The Pandora's Box problem models the search for the best alternative when evaluation is costly. In the simplest variant, a decision maker is presented with $n$ boxes, each associated with a cost of inspection and a hidden random reward. The decision maker inspects a subset of these boxes one after the other, in a possibly adaptive order, and gains the difference between the largest revealed reward and the sum of the inspection costs. Although this classic version is well understood (Weitzman 1979), there is a flourishing recent literature on variants of the problem. Here we introduce a general framework -- the Pandora's Box Over Time problem -- that captures a wide range of variants where time plays a role, e.g., by constraining the schedules of exploration and influencing costs and rewards. In our framework, boxes have time-dependent rewards and costs, whereas inspection may require a box-specific processing time. Moreover, once a box is inspected, its reward may deteriorate over time. Our main result is an efficient constant-factor approximation to the optimal strategy for the Pandora's Box Over Time problem, which is generally NP-hard to compute. We further obtain improved results for the natural special cases where boxes have no processing time, boxes are available only in specific time slots, or when costs and reward distributions are time-independent (but rewards may still deteriorate after inspection).
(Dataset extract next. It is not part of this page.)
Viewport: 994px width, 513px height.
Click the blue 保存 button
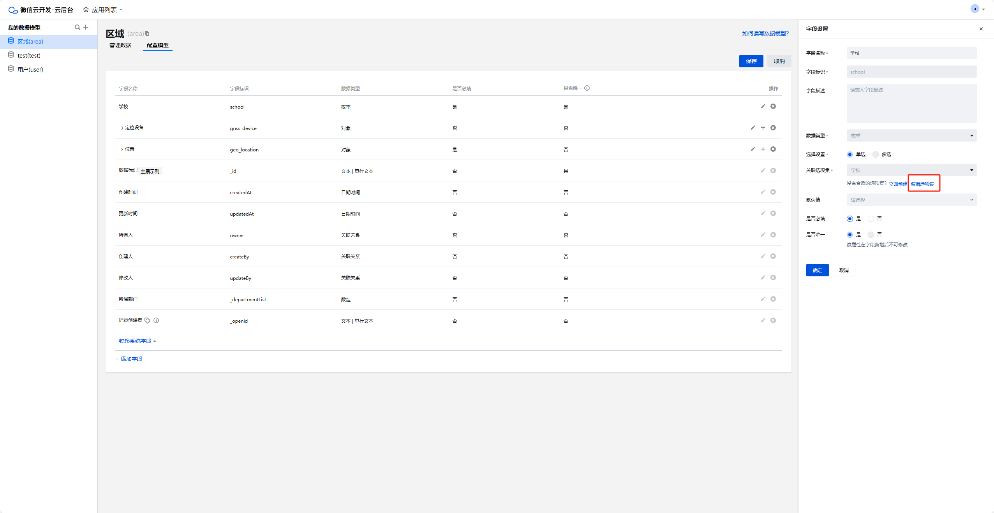[x=751, y=61]
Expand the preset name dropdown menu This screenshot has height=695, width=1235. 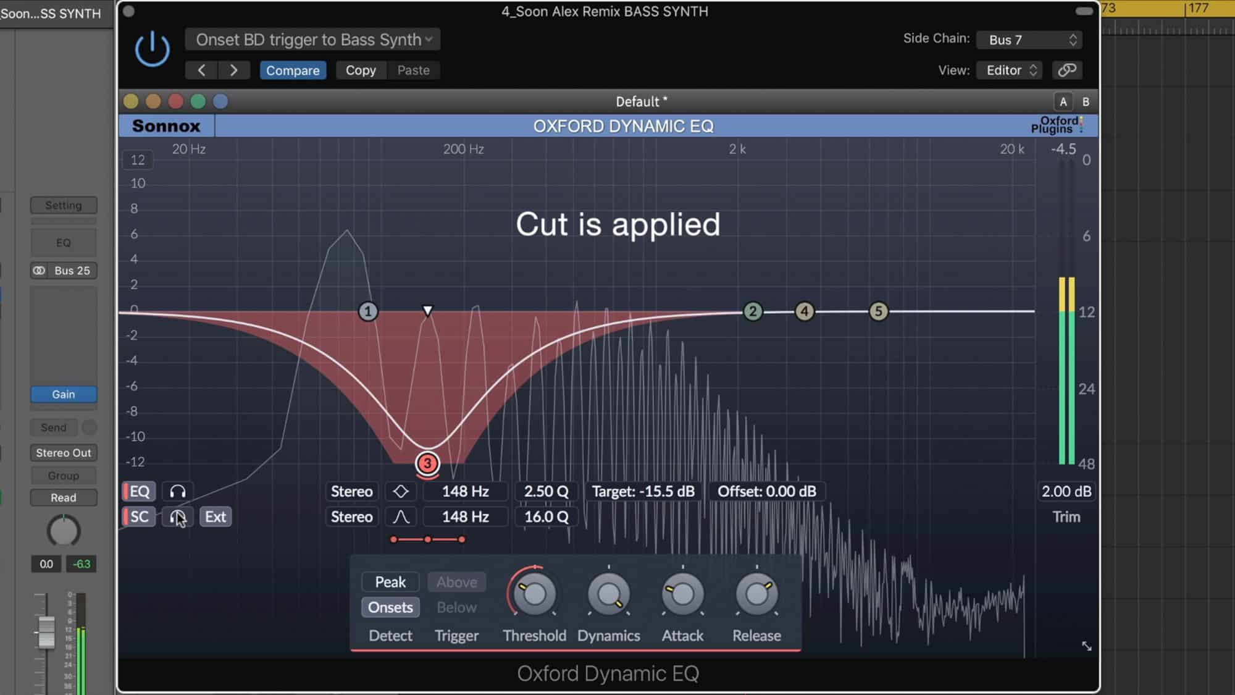(x=313, y=40)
翻译：潘多拉魔盒问题为评估成本高昂时的最优替代方案搜索建立了模型。在最简单的变体中，决策者面对 n 个盒子，每个盒子关联着一定的检查成本和隐藏的随机奖励。决策者按可能自适应的顺序依次检查这些盒子的一个子集，最终获得的收益等于已揭示的最大奖励与检查总成本之差。尽管这个经典版本已被充分理解（Weitzman 1979），但近期关于该问题变体的研究文献正蓬勃发展。本文提出了一个通用框架——时变潘多拉魔盒问题——该框架涵盖了时间因素起作用的多种变体，例如通过约束探索调度并影响成本与奖励。在我们的框架中，盒子具有随时间变化的奖励和成本，而检查过程可能需要盒子特定的处理时间。此外，盒子被检查后，其奖励可能随时间衰减。我们的主要成果是为时变潘多拉魔盒问题的最优策略提出了一个高效的常数因子近似解，而该问题在一般情况下是 NP 难计算的。我们进一步针对以下自然特例获得了改进结果：盒子无需处理时间、盒子仅在特定时间窗可用、或成本与奖励分布与时间无关（但检查后奖励仍可能衰减）的情形。